| Work item |
Print the records below exactly, from the line containing "Viewport: 1200px width, 605px" down to the line containing "The image size is (1568, 731).", both lines included, and omit every picture.

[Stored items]
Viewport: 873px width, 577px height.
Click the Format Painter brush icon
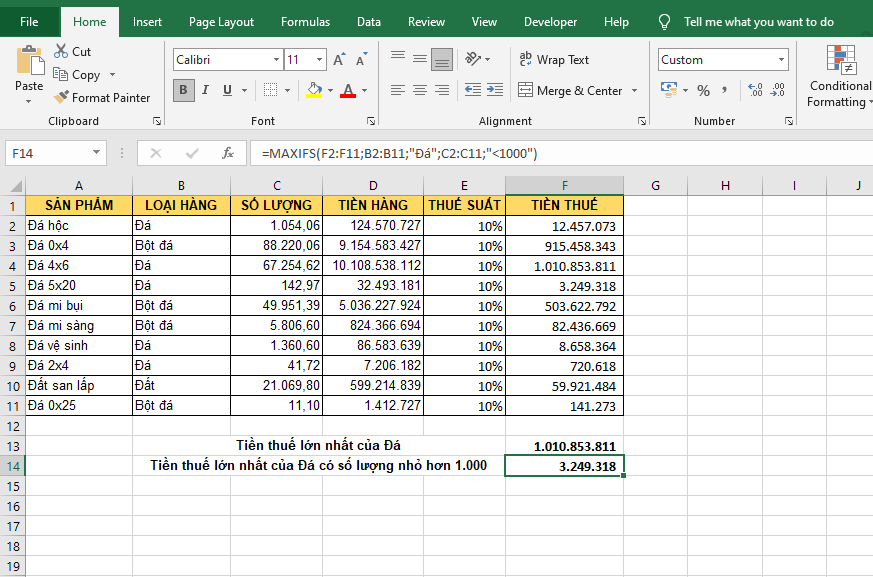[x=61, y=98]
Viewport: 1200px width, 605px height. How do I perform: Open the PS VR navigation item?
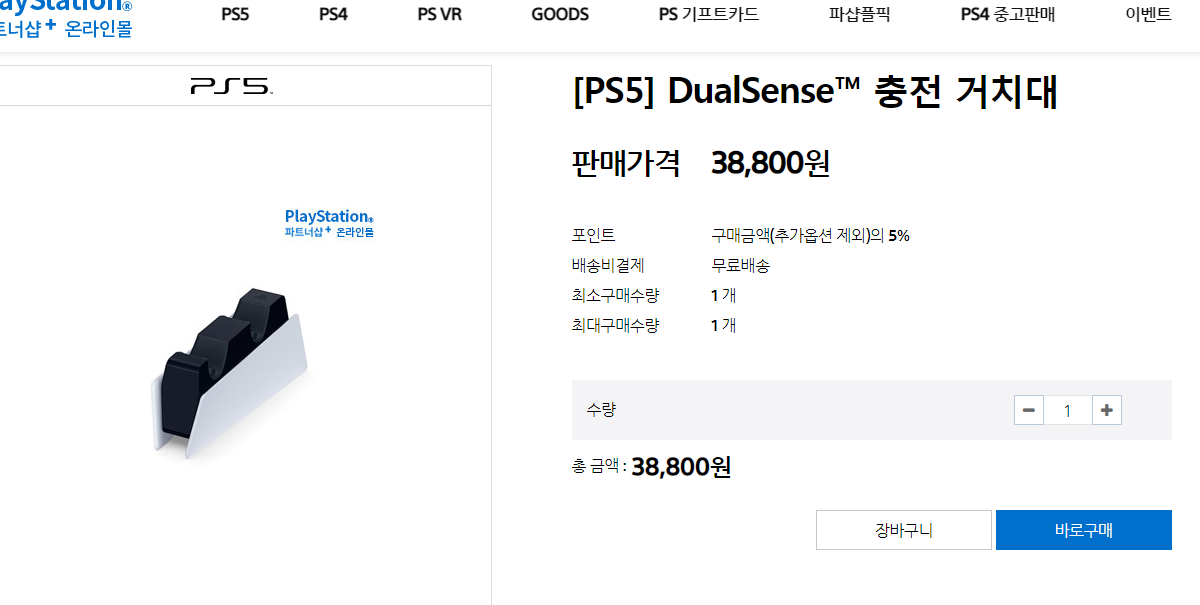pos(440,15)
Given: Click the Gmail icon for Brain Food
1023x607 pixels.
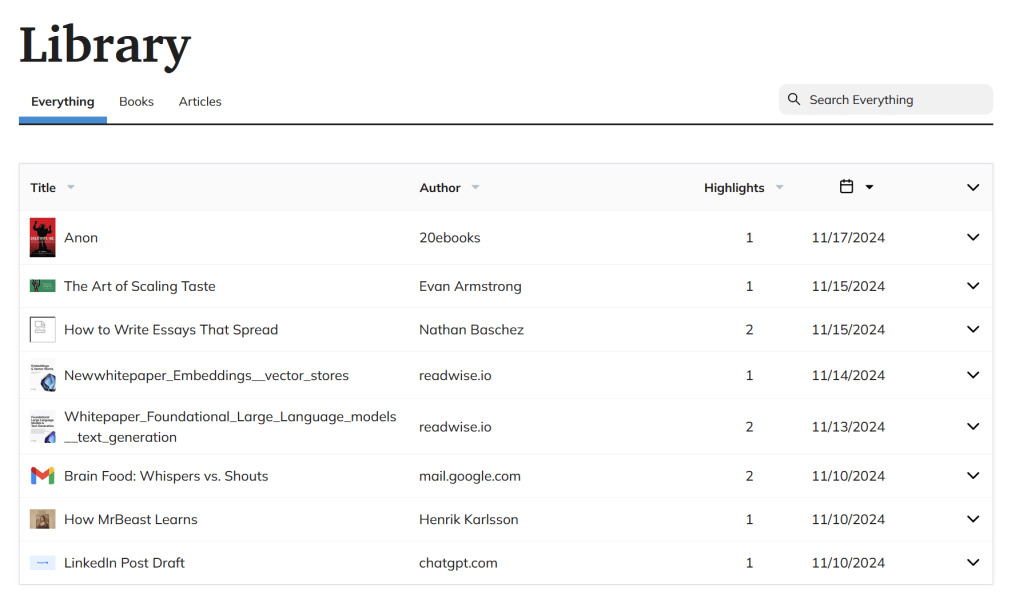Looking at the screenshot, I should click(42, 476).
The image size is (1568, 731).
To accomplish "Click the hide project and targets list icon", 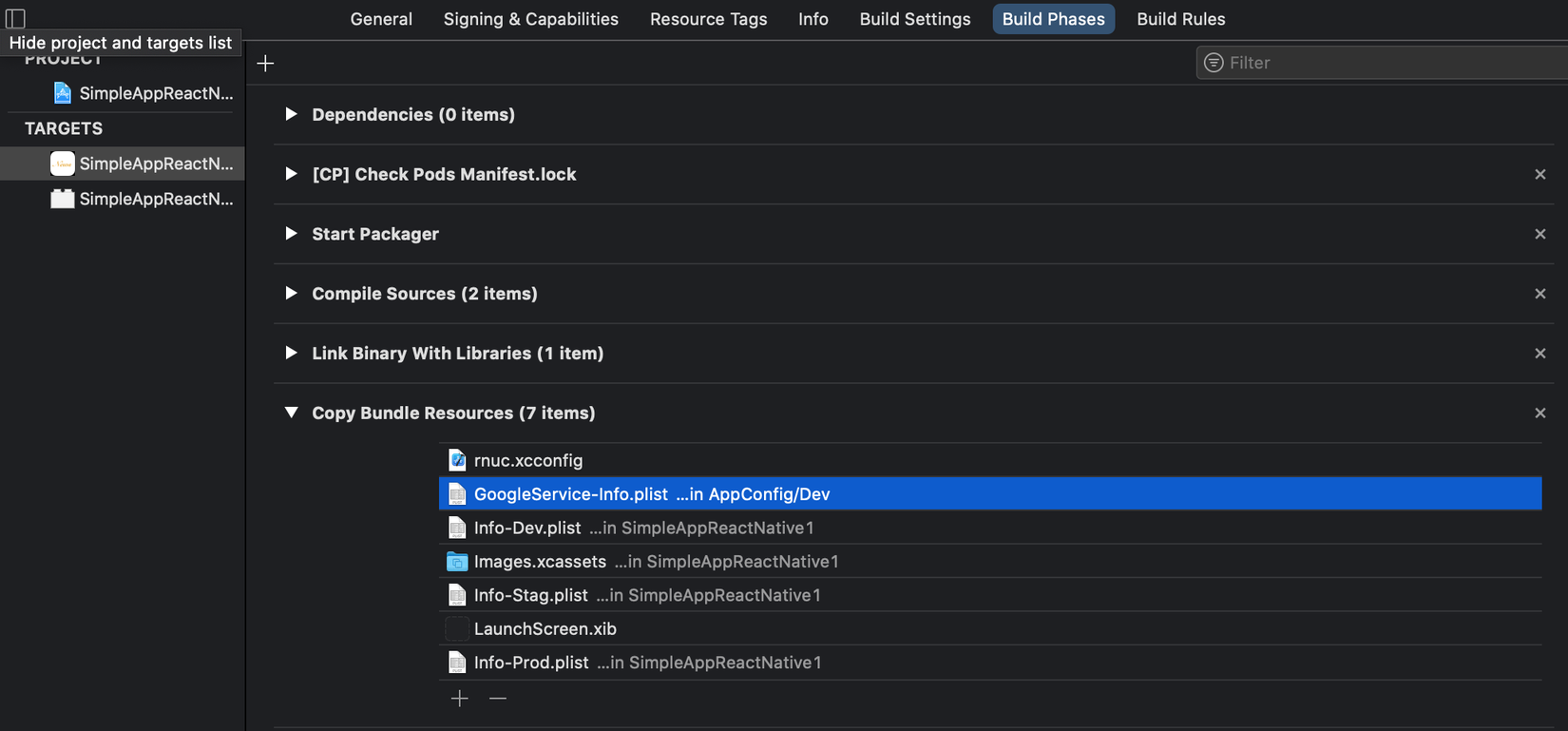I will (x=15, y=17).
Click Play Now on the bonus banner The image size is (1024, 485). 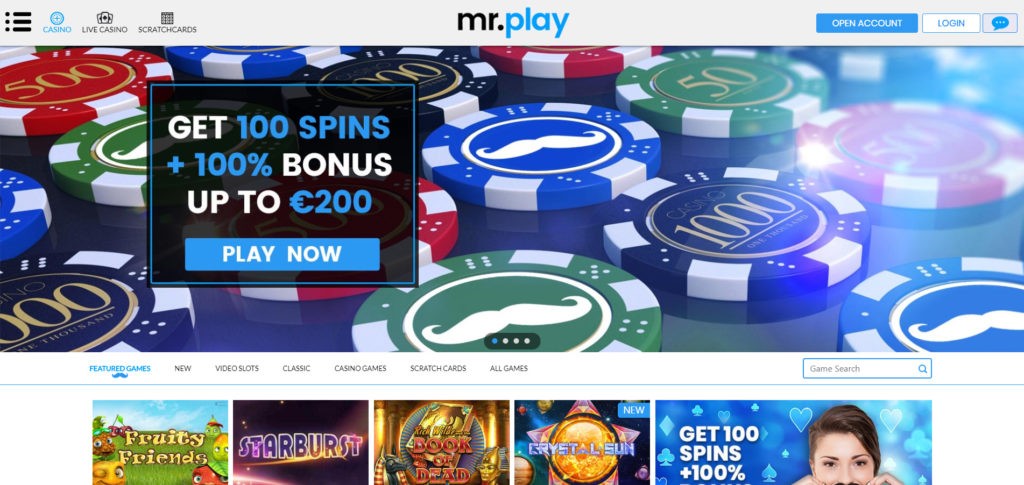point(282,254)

| Your response |
Viewport: 1200px width, 605px height. How do I perform: Open the PS VR navigation item?
pos(440,15)
Given: Click the Gmail icon for Brain Food
1023x607 pixels.
Looking at the screenshot, I should click(42, 476).
The image size is (1568, 731).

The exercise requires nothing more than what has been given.